(begin)

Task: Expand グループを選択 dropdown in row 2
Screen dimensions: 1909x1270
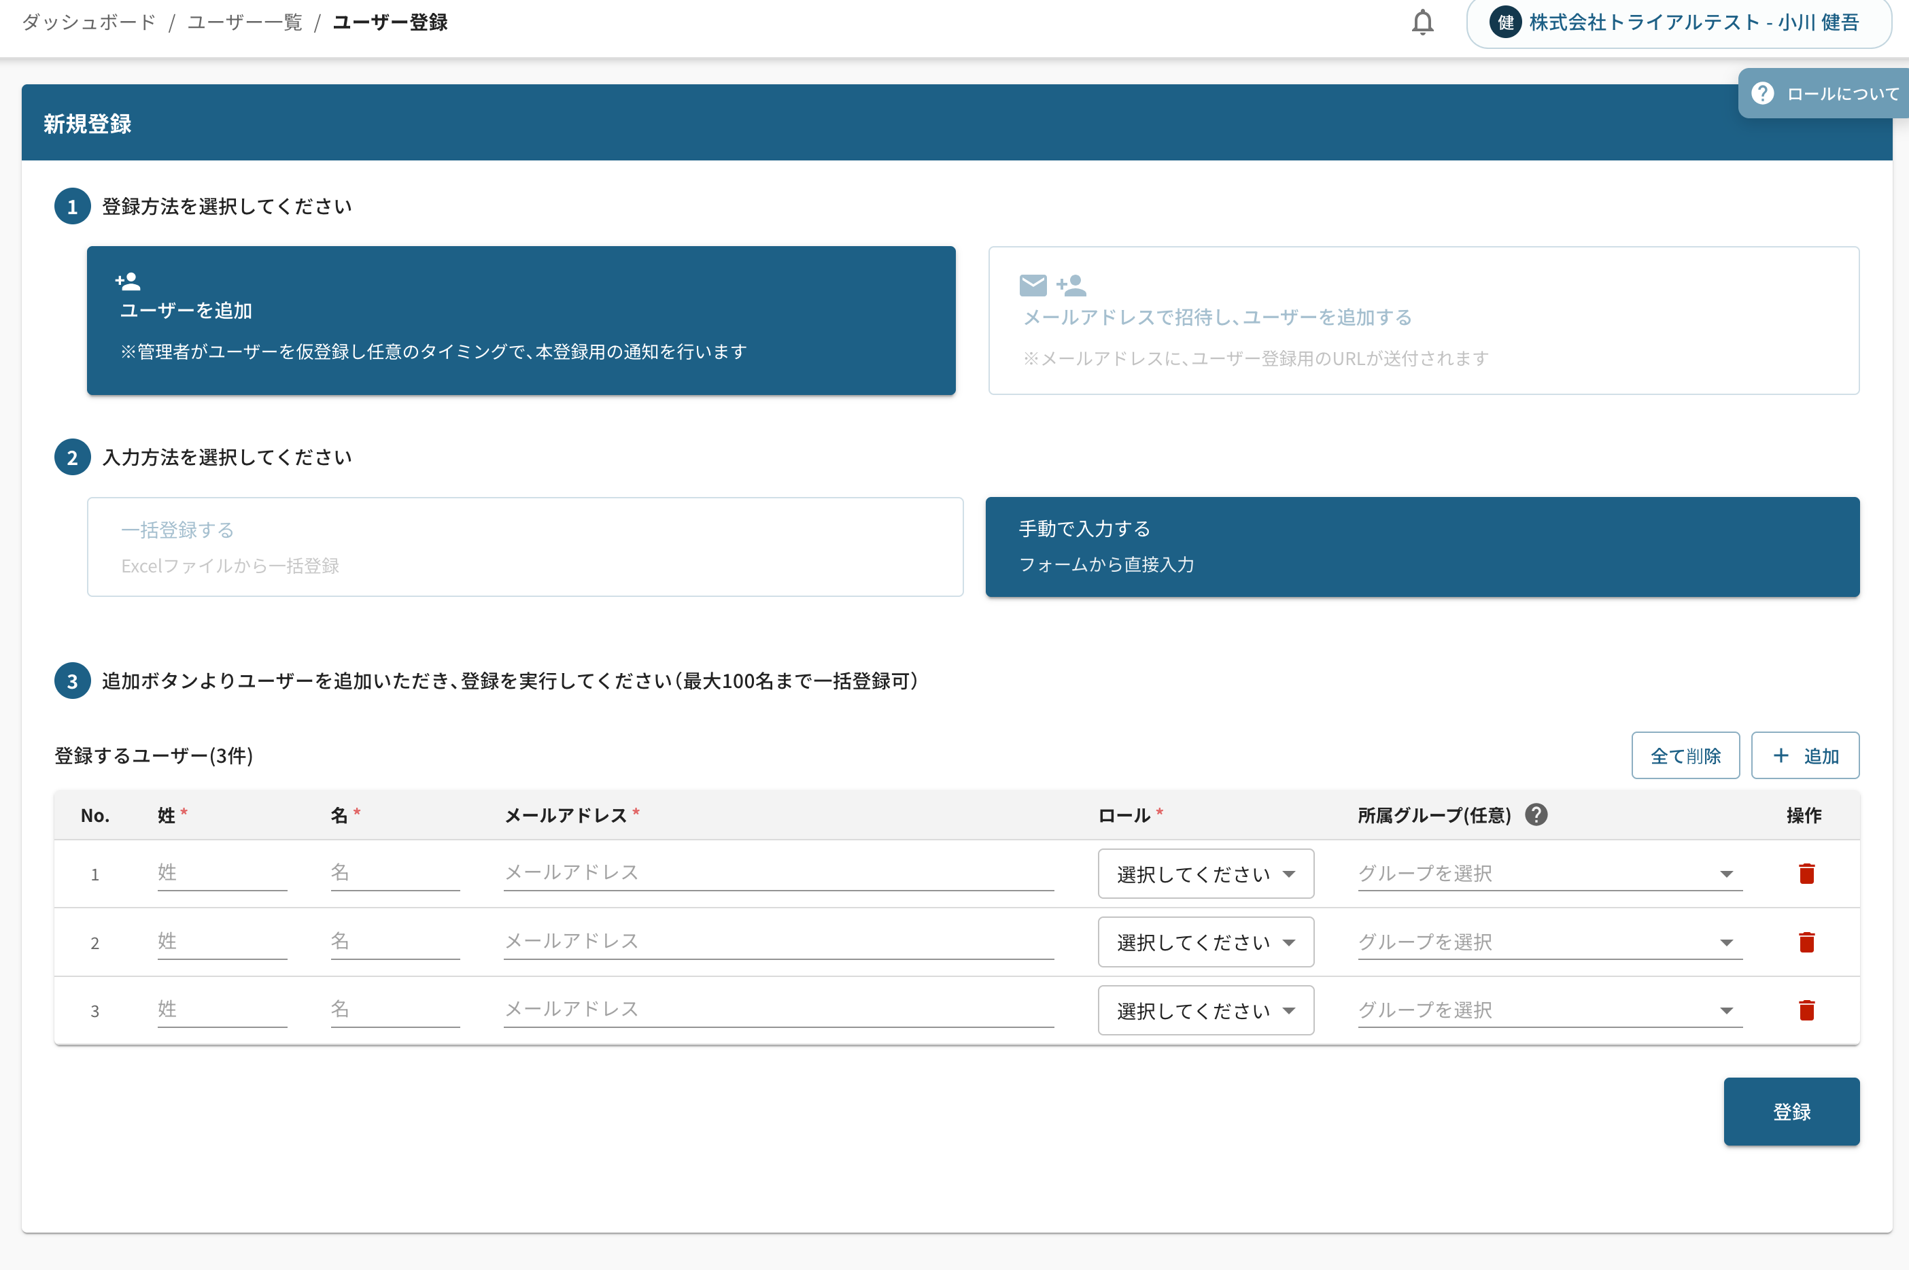Action: (1549, 942)
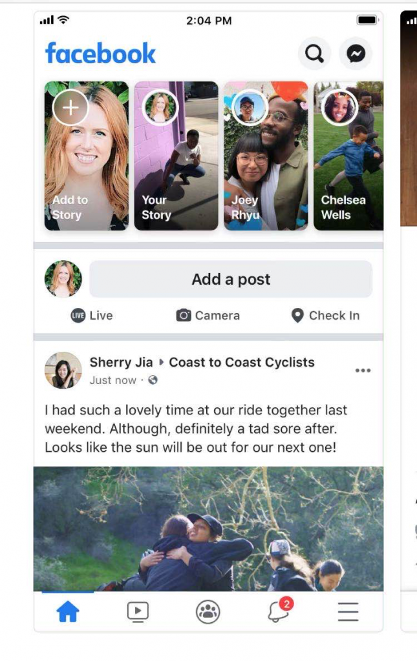
Task: Start a Live video
Action: [x=92, y=315]
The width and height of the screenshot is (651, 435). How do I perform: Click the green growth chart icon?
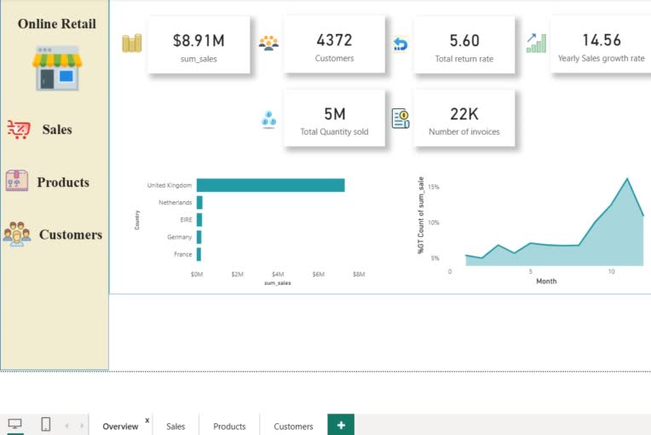tap(536, 44)
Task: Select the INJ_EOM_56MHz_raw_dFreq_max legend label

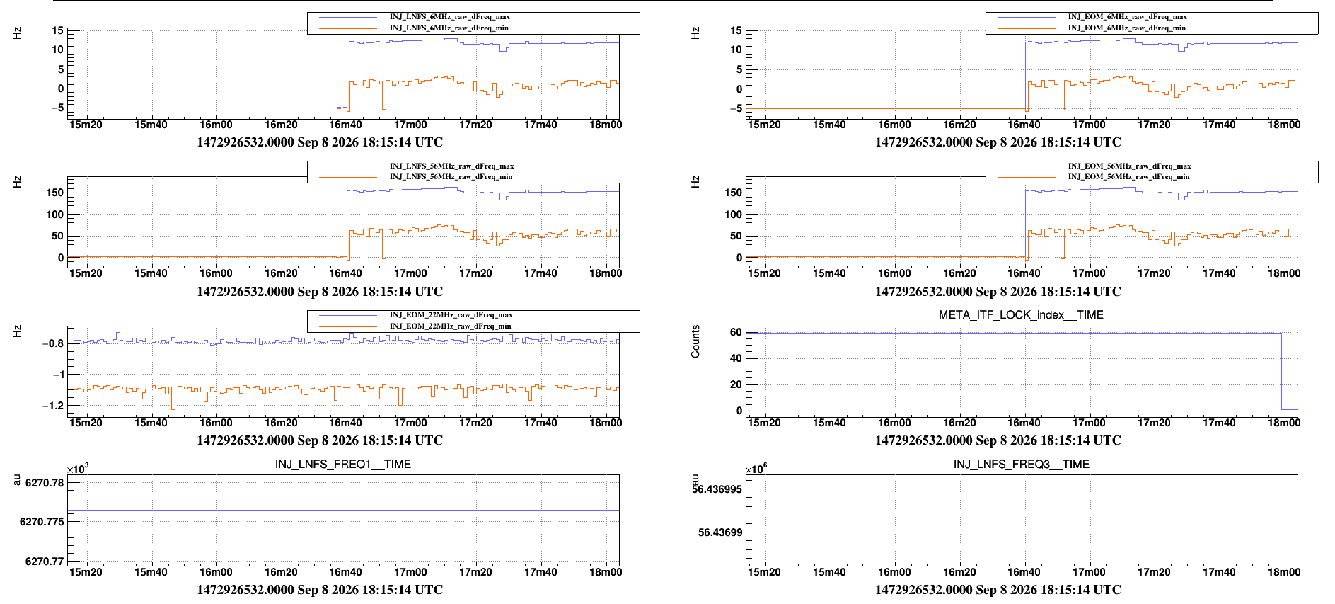Action: [1129, 166]
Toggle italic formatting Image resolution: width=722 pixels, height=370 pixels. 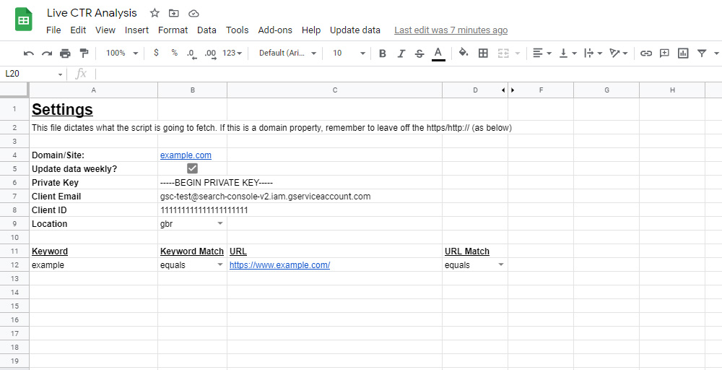point(401,53)
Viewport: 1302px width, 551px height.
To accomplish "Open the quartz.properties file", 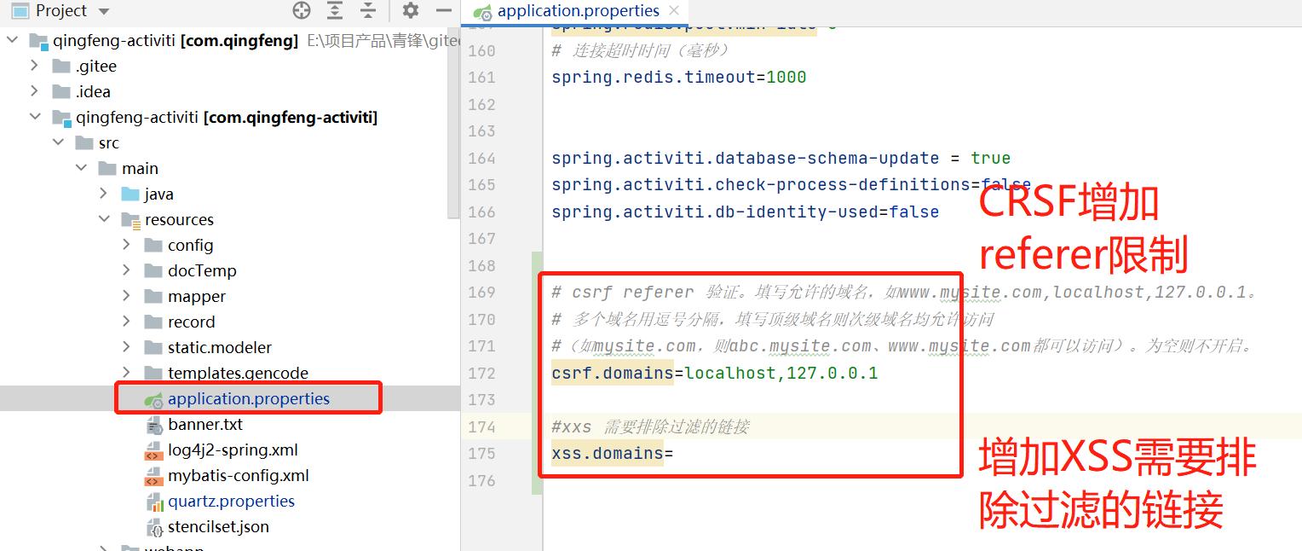I will [230, 501].

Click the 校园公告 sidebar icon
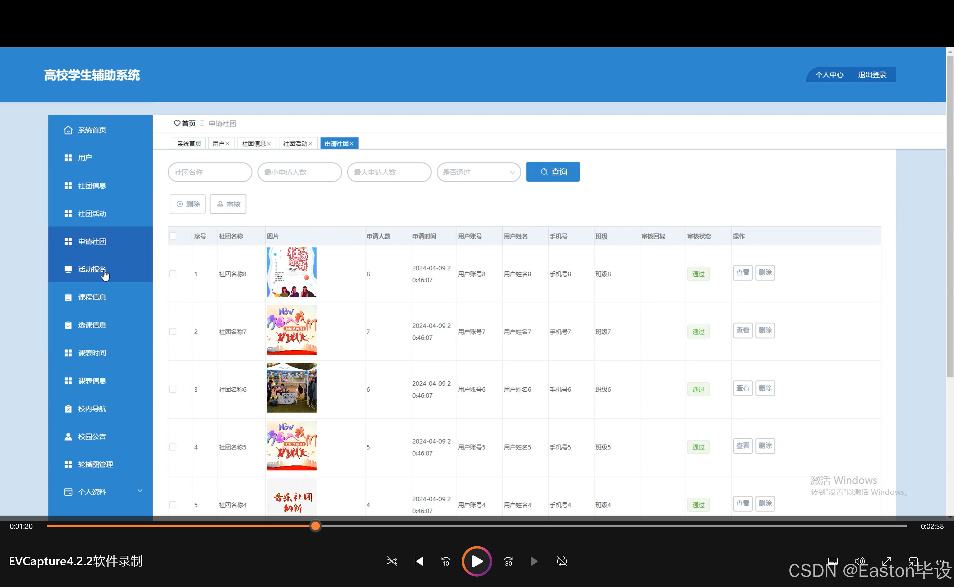click(x=68, y=437)
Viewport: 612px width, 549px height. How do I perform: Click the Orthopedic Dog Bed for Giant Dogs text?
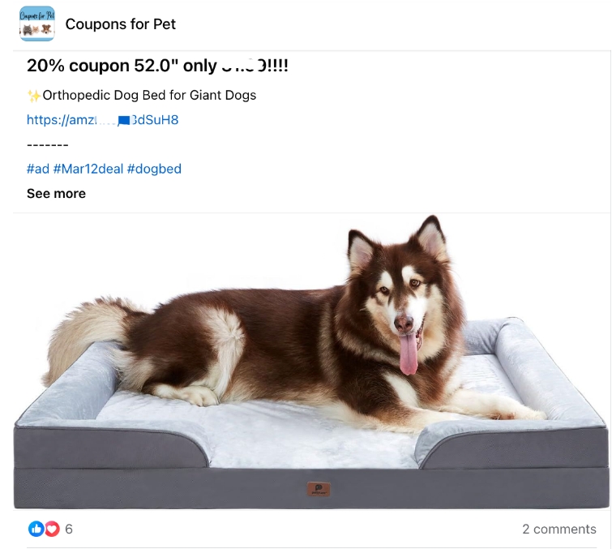coord(149,95)
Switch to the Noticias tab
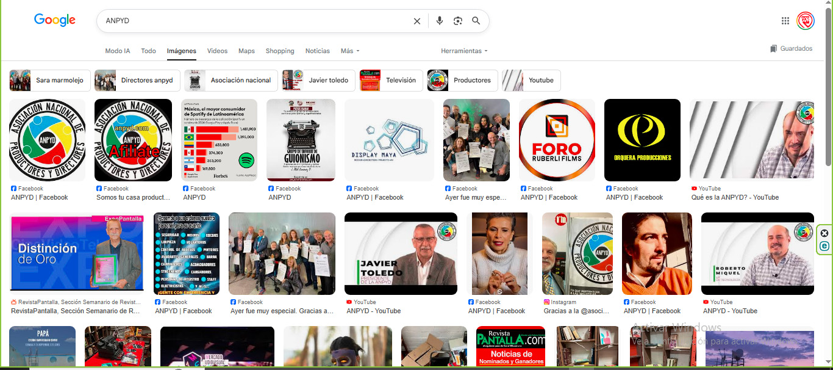 tap(317, 51)
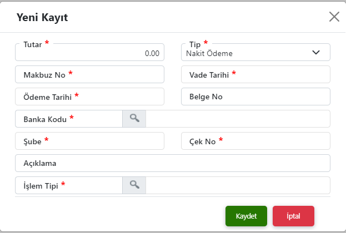Click the Banka Kodu code field
The image size is (346, 233).
point(69,119)
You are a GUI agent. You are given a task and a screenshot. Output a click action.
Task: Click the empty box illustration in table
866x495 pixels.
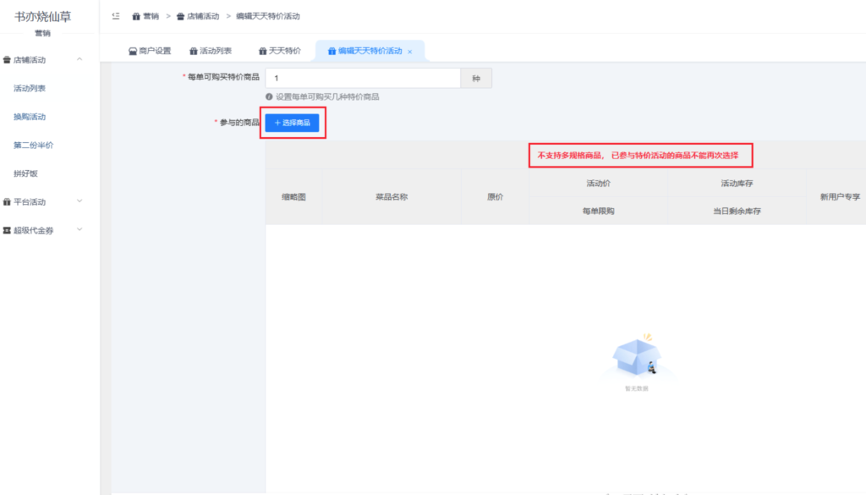[x=637, y=359]
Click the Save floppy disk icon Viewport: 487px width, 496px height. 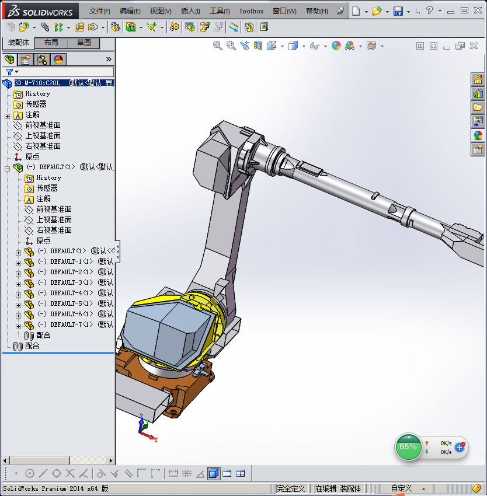point(398,11)
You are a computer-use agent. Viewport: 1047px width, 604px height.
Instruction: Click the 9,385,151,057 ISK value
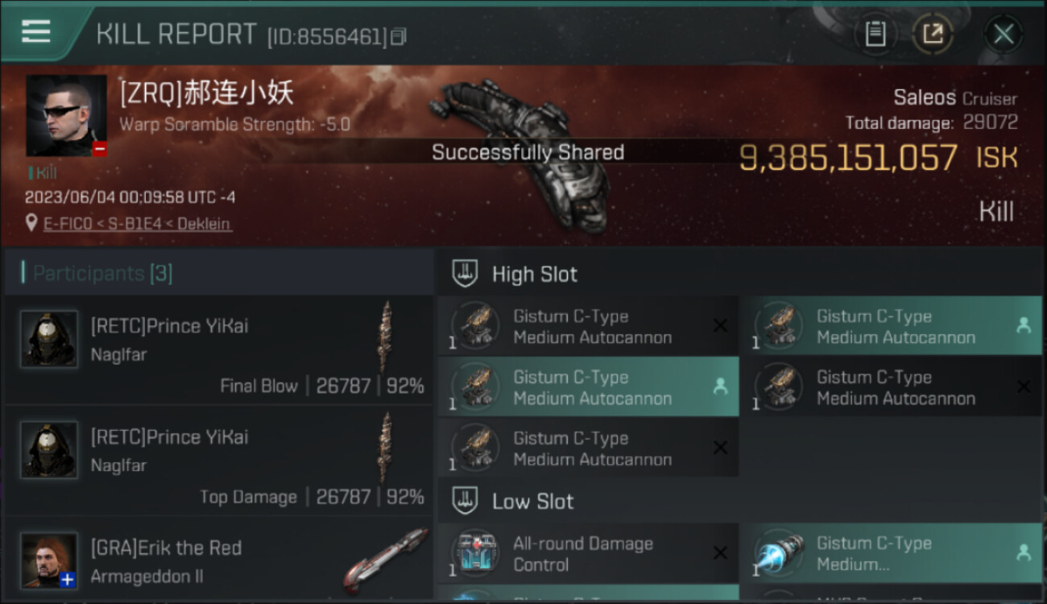click(878, 158)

(end)

*Work to do*
Please set out as a numbered list the lines of the records starting with the line that contains "You are a computer-use" and running through the end of the records, leaving out blank lines and pictures.

*The output*
1. You are a computer-use agent. Viewport: 1047px width, 604px height.
2. Instruction: Click the 9,385,151,057 ISK value
3. click(878, 158)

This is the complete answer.